And so I guess, how have you balanced being able to also speak with God as well as read about God?
Jasmine Holmes: I think for me, especially in the prophets right now, especially in Ezekiel right now, I’ll be, pause the thing and be like, “God, what?” I need wisdom, I need guidance because I don’t understand what’s happening right now.
So I find myself praying for guidance a lot as I read, that I would be able to just pull out the things that are going to help me to glorify God, just pull out the things that are going to help me meditate on him more. So I do. I find myself praying a lot while I’m reading, while I’m in Act.
Melissa Kruger: Yeah, that’s good. I feel like I need to grow in bringing prayer into all of my day. We talked about this a few weeks ago in the prayer episode or whenever it was. I listened to it a few weeks ago on the prayer episode, but I feel like I need to grow in that, so I can sometimes just… I have to guard against coming to God with a list and rather let what I’m reading in the scriptures and that meditation help my prayer life. I feel like that’s something I need to work on and do better at.
Jackie Hill Perry: Can I ask you a clarification question? Is it wrong to come to God with a list?
Melissa Kruger: No, no. I hope not, because sometimes, actually what I’ve started doing now, is just writing out the list. Because I get it out and I’m like, “Okay, I did remember to pray for Jasmine, about what she asked me to pray for it.” Sometimes it just helps me to know, when I said it to my friend, I actually did it, just to write their name out, but I also want to sit before the Lord and just say, “What should I pray for? Will you bring to mind someone maybe not on my list that you want me to pray for. That takes time and stillness and that’s hard to do in busy lives.
Jackie Hill Perry: I learned from one woman, she said, “Find something that you do daily and integrate prayer into that.” So if it’s brushing your teeth, not everybody does it daily, but if that’s… I’m saying, no shame. We’ve got mask on, so I’m protected. If it’s brushing your teeth, speak to God while brushing your teeth. If it’s washing dishes, speak to God while washing dishes, this might be TMI. A really great prayer closet for me is not a closet, it’s my shower. One, there’s no phones, there’s no babies, there’s no husband. There’s just me. And so that’s been a really great place for me to just give God a lot and be really honest in a real way.
Melissa Kruger: Yeah, no, that’s good to have places, because then it’s a reminder.
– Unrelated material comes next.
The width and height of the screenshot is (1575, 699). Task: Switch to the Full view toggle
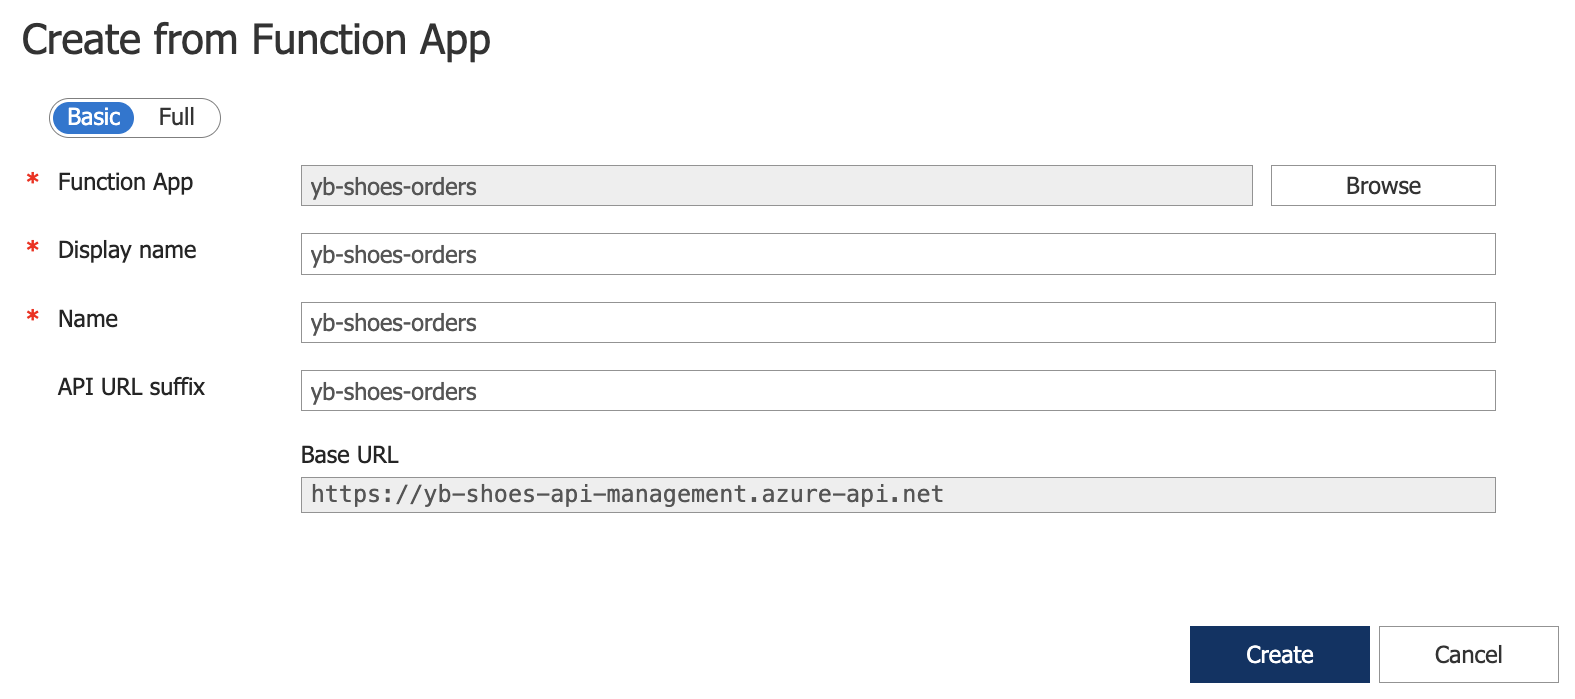[x=177, y=117]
I know some of my friends do it in a carpool line, and that’s a good place. How do you, when it comes to spiritual disciplines, guard against legalism?
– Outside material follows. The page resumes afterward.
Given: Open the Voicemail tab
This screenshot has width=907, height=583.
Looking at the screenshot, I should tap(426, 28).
Sometimes as we’re doing our spiritual disciplines, we can start feeling pretty good about ourselves and say, “Well, look at me. I’m so spiritual.” So how do we go after knowing God like that’s a good thing to pursue without thinking that makes us more righteous before God.
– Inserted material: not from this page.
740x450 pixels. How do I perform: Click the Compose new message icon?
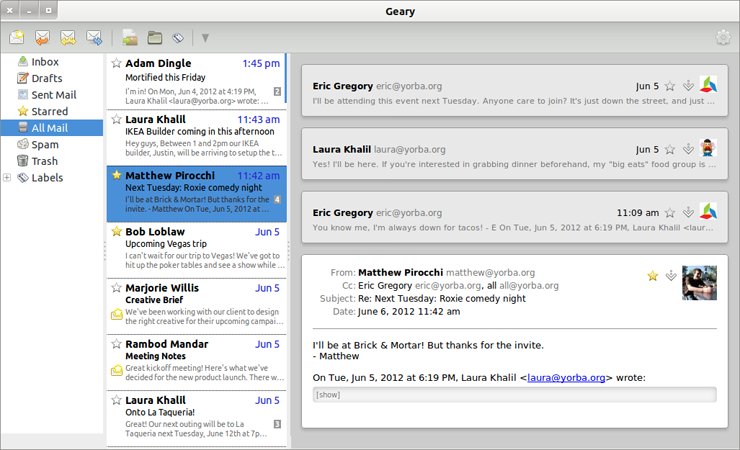pyautogui.click(x=17, y=39)
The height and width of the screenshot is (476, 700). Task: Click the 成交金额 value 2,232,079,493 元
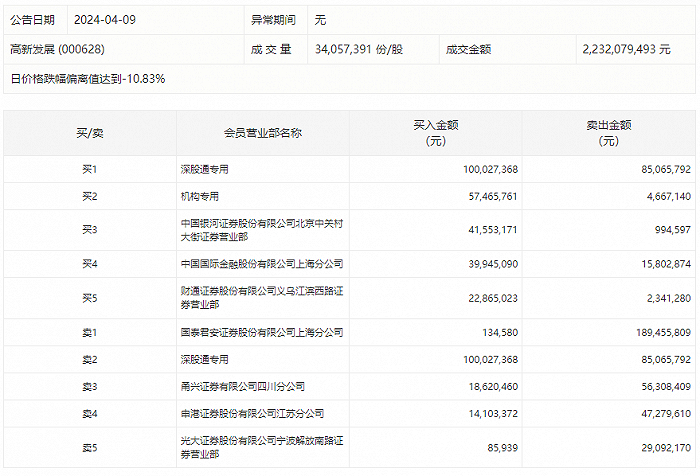[625, 48]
Jasmine Holmes: I got this one because I’m a legalist. I was like, “Oh, that’s my sin. I’ve got this.” For I find that God often takes care of it for me. I will be feeling very prideful, like recently, like I said, I was like, “I’m reading the Bible in a year and I’m doing so good.” And then seriously, God told me to get pregnant, because I hate being pregnant. And God was like, “Too bad.”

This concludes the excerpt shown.